→ GOAL OF THE EXERCISE:
After locating the line that bears "This screenshot has height=470, width=456.", restate word for word that line and the rest of the listing to its final line, excluding all pictures.

━━━━━ EXTRACTED MATERIAL ━━━━━

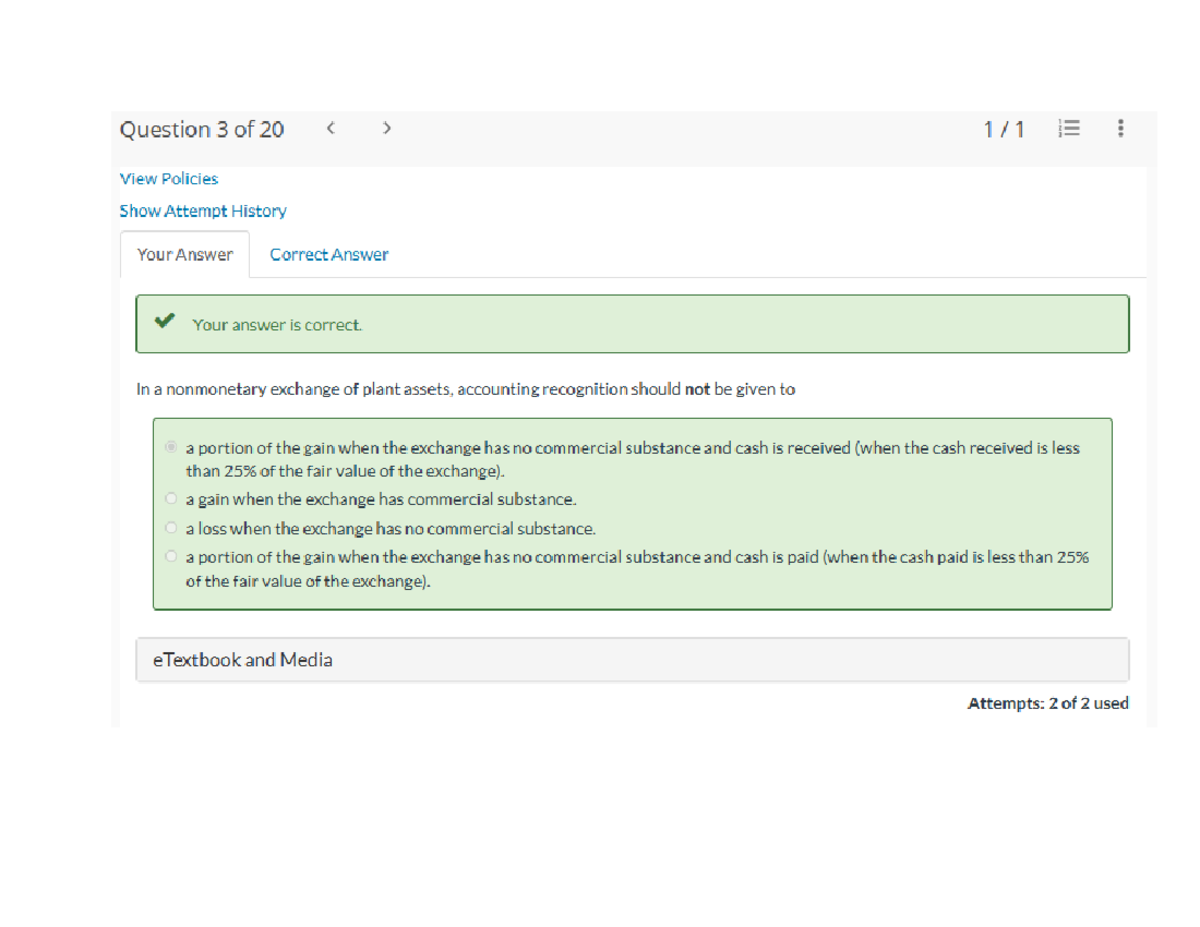This screenshot has height=927, width=1200.
Task: Select the radio button for gain when cash is paid
Action: [x=172, y=557]
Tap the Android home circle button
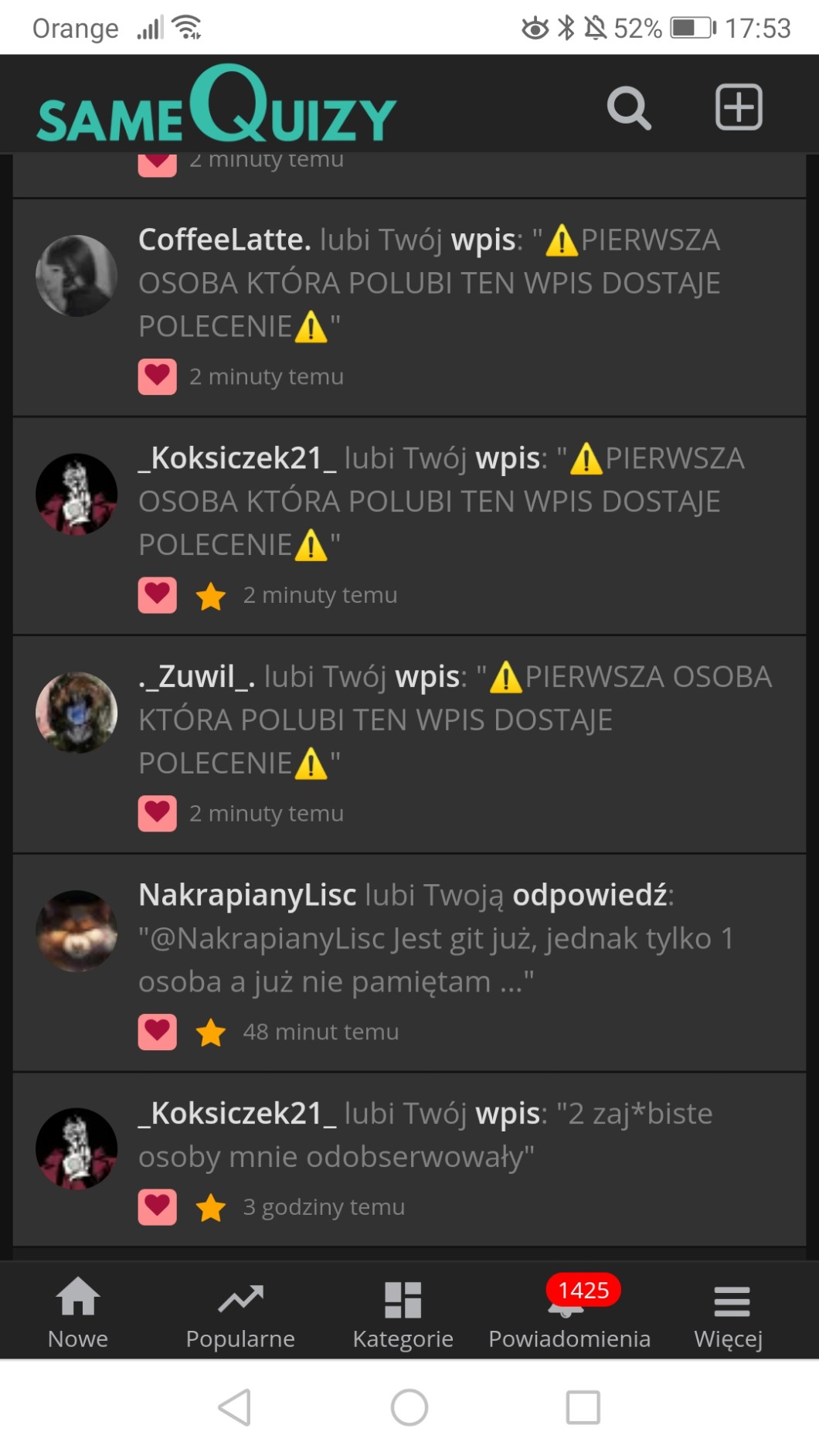 click(410, 1407)
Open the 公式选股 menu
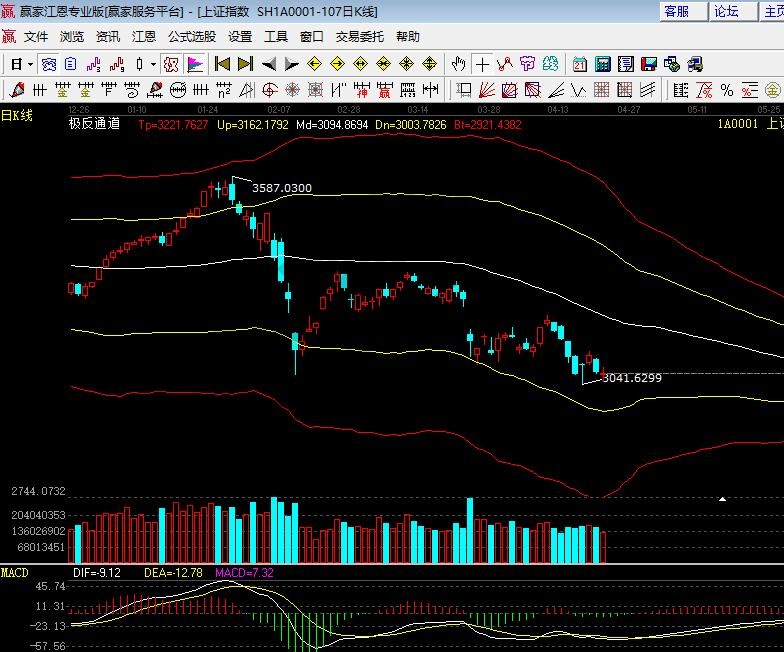 (x=191, y=37)
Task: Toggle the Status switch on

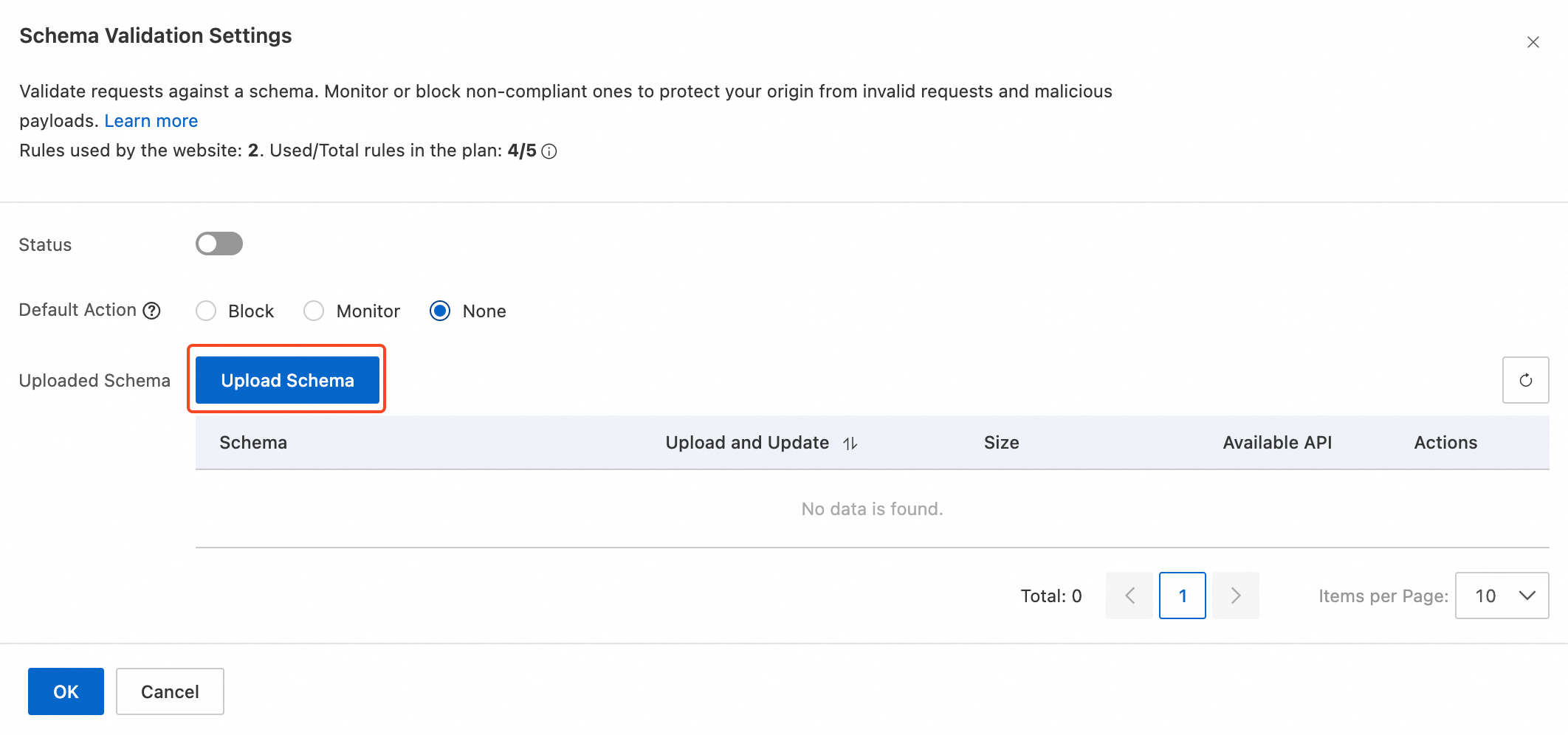Action: pyautogui.click(x=219, y=244)
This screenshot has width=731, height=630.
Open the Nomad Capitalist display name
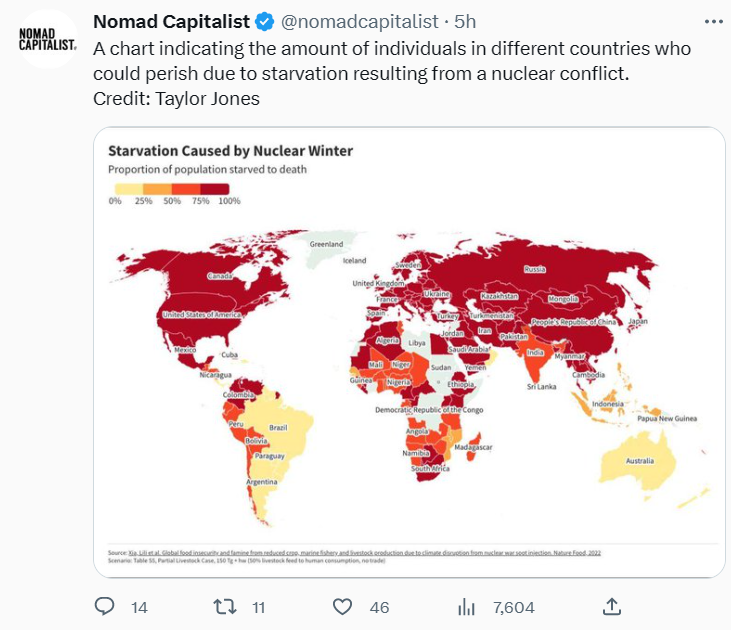(x=172, y=21)
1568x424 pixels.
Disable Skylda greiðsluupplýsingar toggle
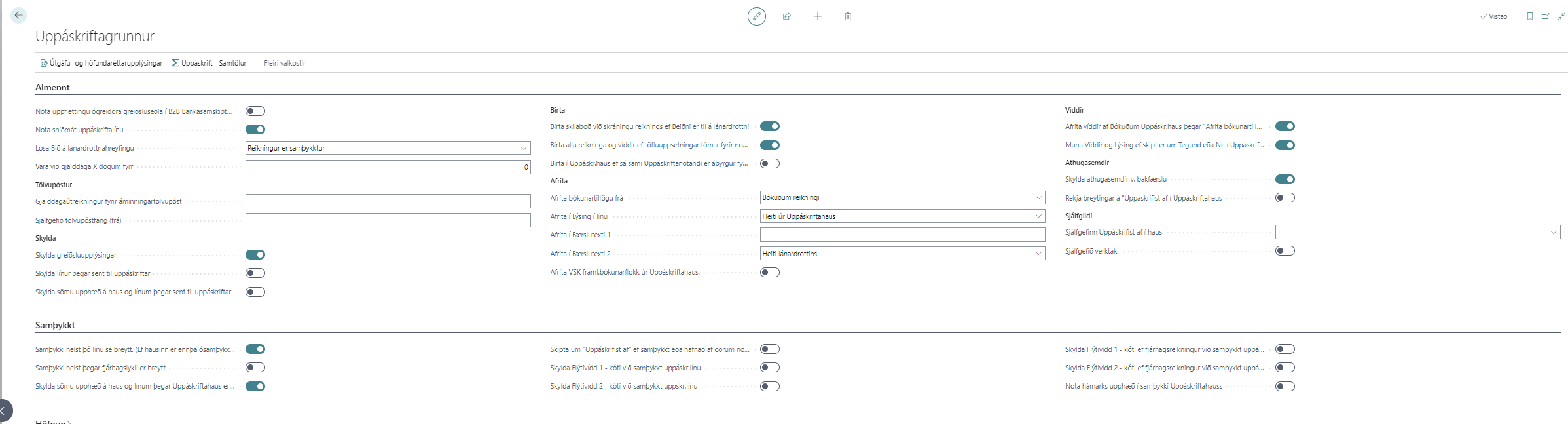click(x=255, y=255)
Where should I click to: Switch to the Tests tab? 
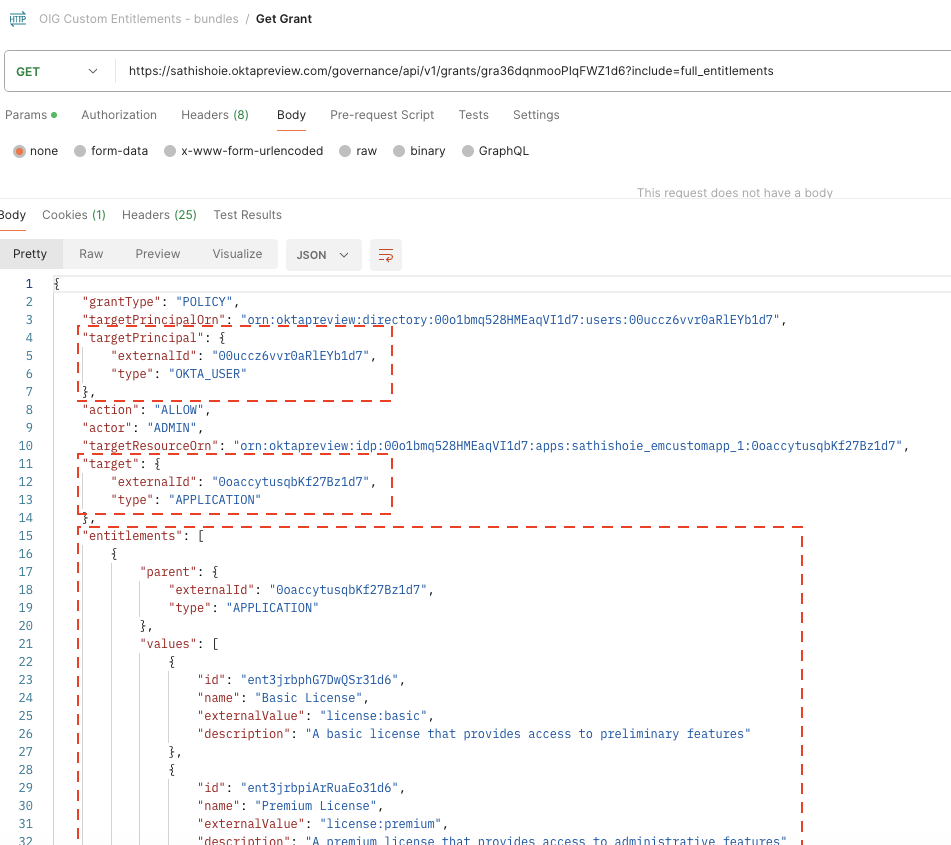click(x=473, y=115)
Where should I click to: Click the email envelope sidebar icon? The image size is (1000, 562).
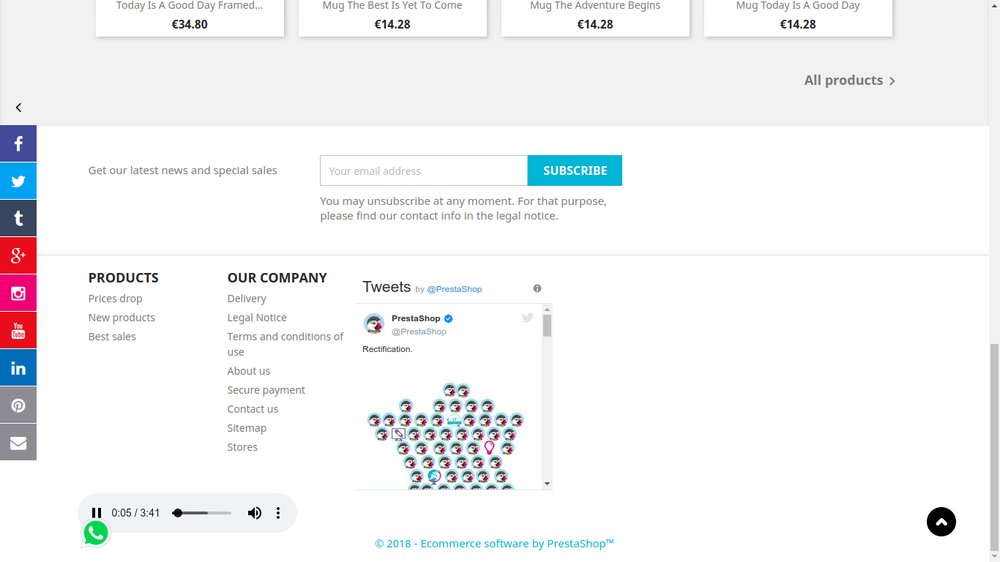[18, 442]
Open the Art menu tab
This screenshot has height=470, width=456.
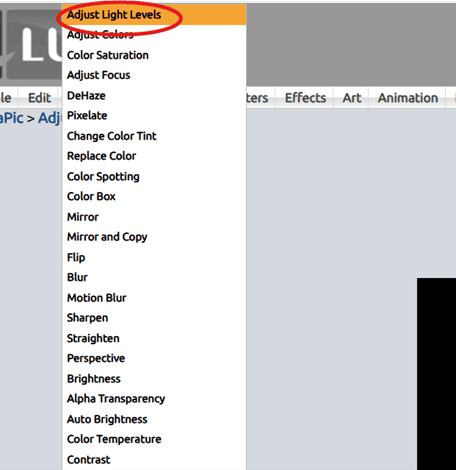[352, 98]
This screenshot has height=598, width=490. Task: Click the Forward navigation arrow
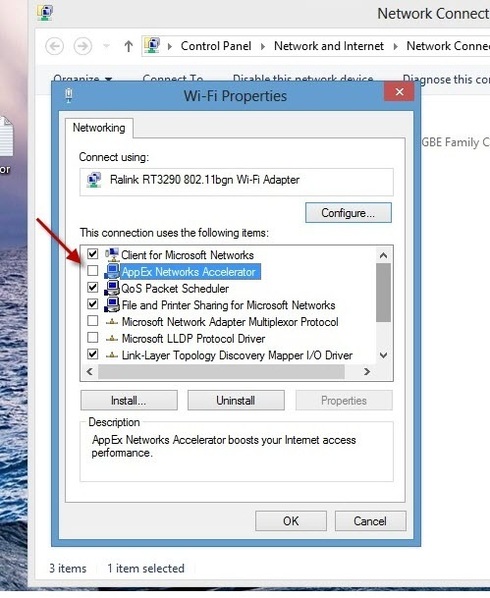[x=83, y=47]
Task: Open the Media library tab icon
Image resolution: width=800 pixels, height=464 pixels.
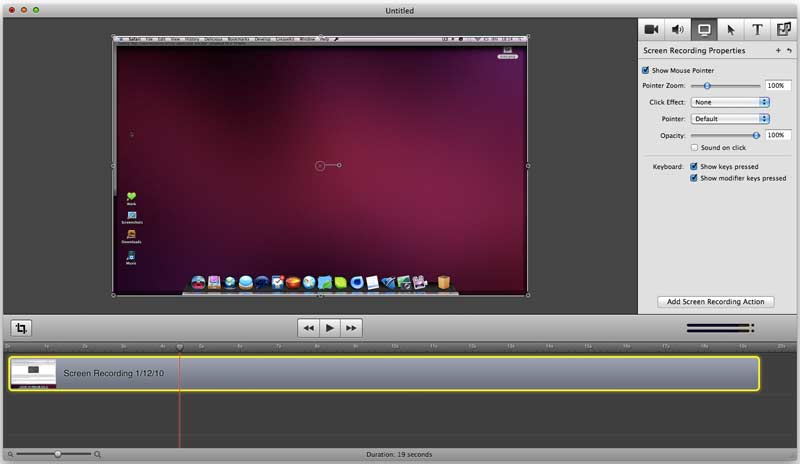Action: pos(784,30)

━━━━━

→ TASK OUTPUT:
This screenshot has height=470, width=456.
[352, 98]
This screenshot has height=598, width=490. Task: Click the Forward navigation arrow
[x=83, y=47]
Task: Open the Media library tab icon
Image resolution: width=800 pixels, height=464 pixels.
Action: pos(784,30)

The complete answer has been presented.